[Collected data]
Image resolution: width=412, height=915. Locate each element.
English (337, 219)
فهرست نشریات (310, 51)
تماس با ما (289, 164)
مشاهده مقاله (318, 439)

Your task: Retype the data in full and match it exactly.

Answer space:
Image resolution: width=412, height=915. Locate each element.
English (337, 219)
فهرست نشریات (310, 51)
تماس با ما (289, 164)
مشاهده مقاله (318, 439)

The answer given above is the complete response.